TASK DESCRIPTION: Rewrite the listing lines starting at the line containing "You are a computer-use" and ending at the end of the listing, substituting "Limit" for "Threshold" and leaving everything else unchanged. Omit the pictures from your output.

DATA EXCERPTS:
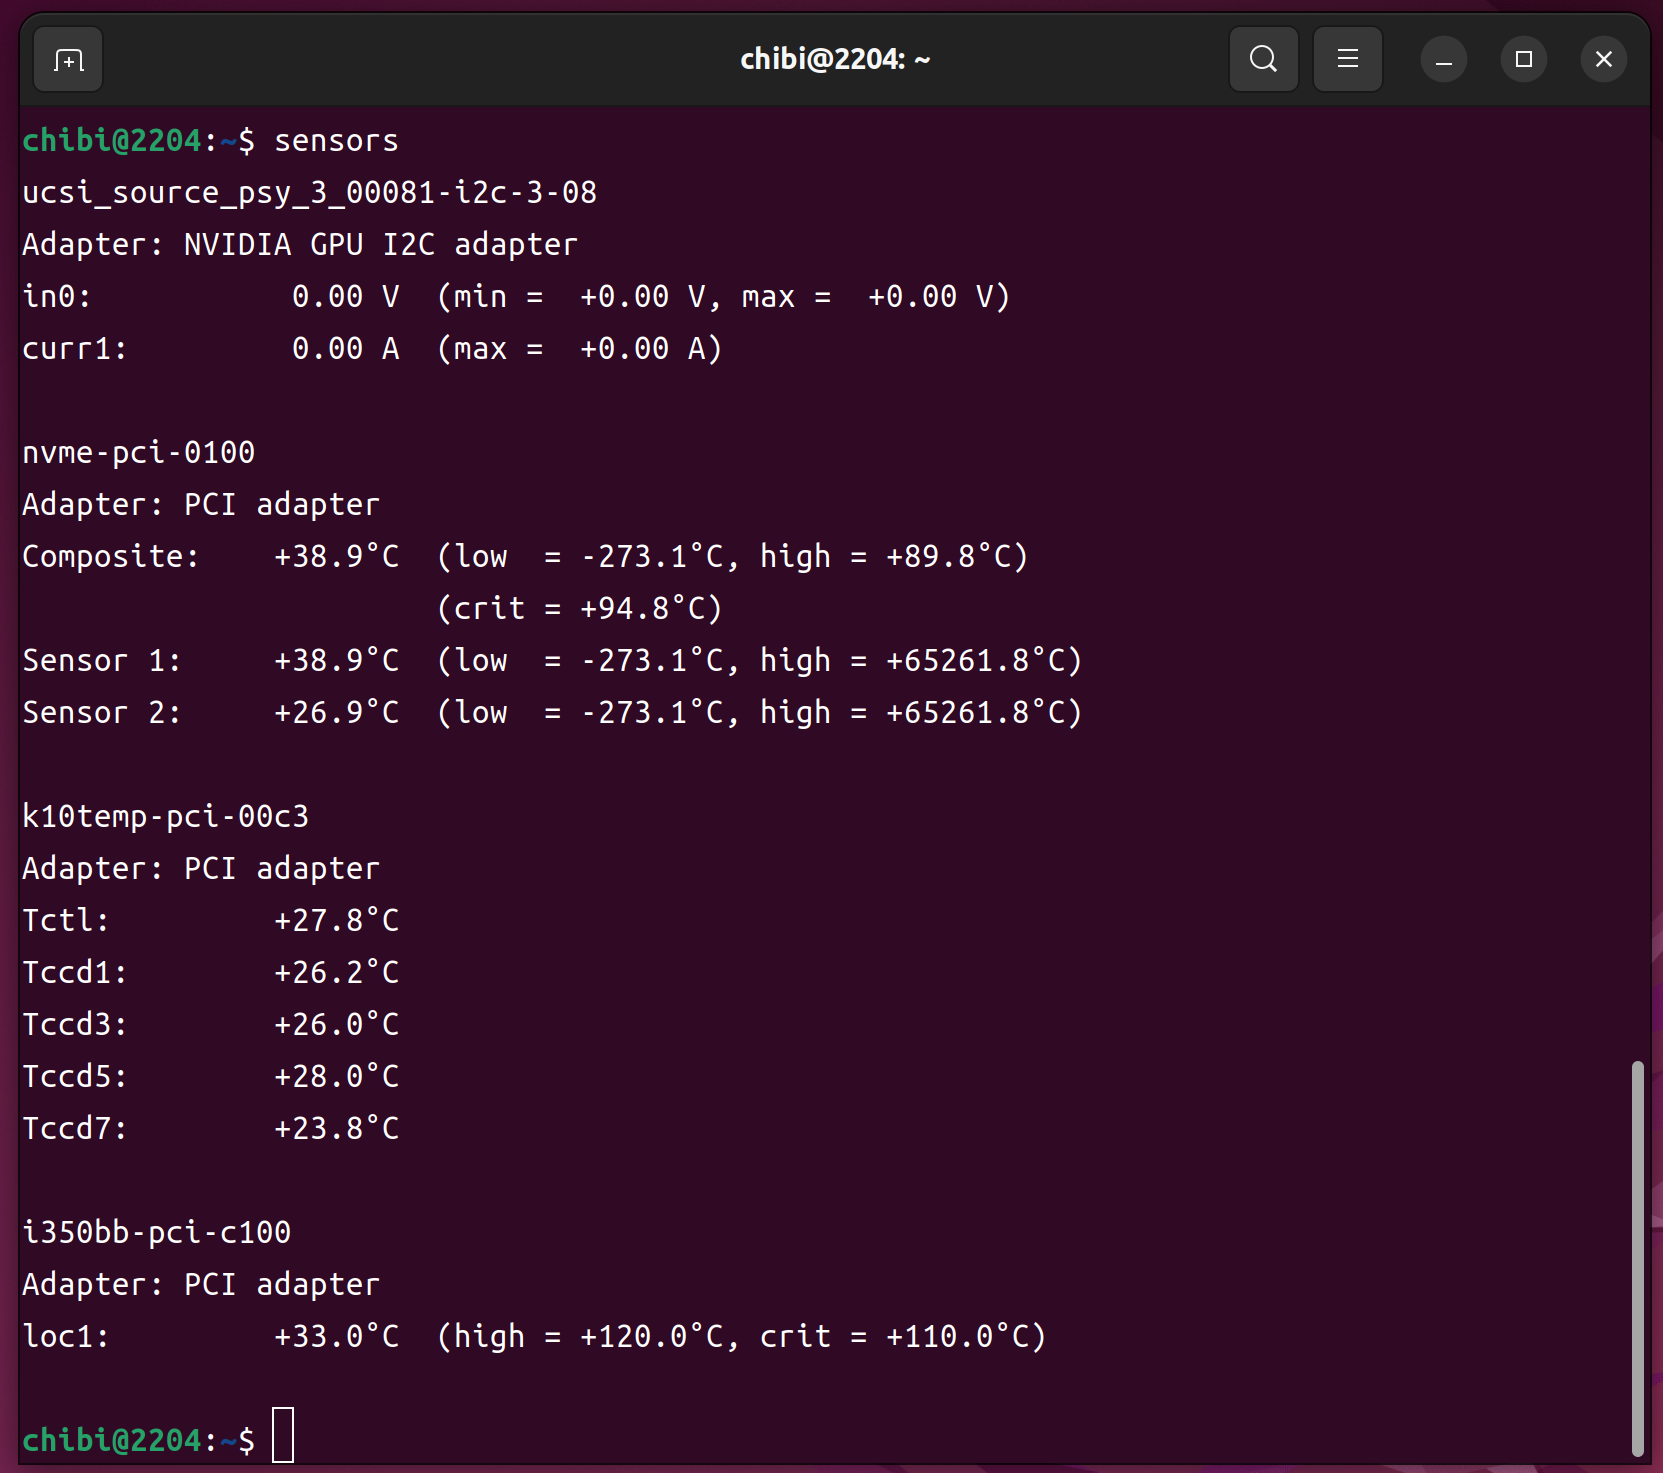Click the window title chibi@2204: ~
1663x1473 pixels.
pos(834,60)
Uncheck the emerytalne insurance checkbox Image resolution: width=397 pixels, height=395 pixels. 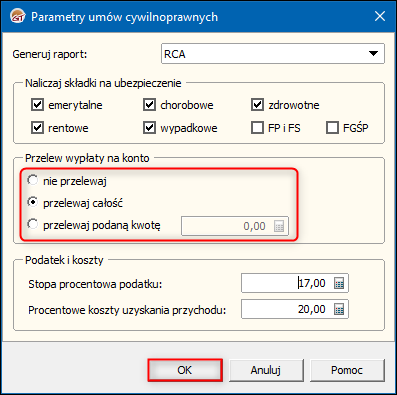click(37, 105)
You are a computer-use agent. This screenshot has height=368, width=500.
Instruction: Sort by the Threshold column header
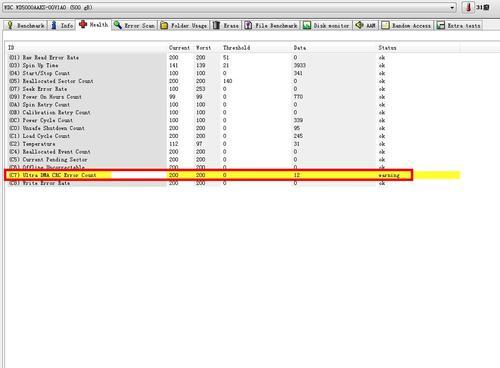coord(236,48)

SOLUTION TO THIS EXERCISE:
You are a computer-use agent. This screenshot has height=368, width=500.
Instruction: Sort by the Limit column header
coord(236,48)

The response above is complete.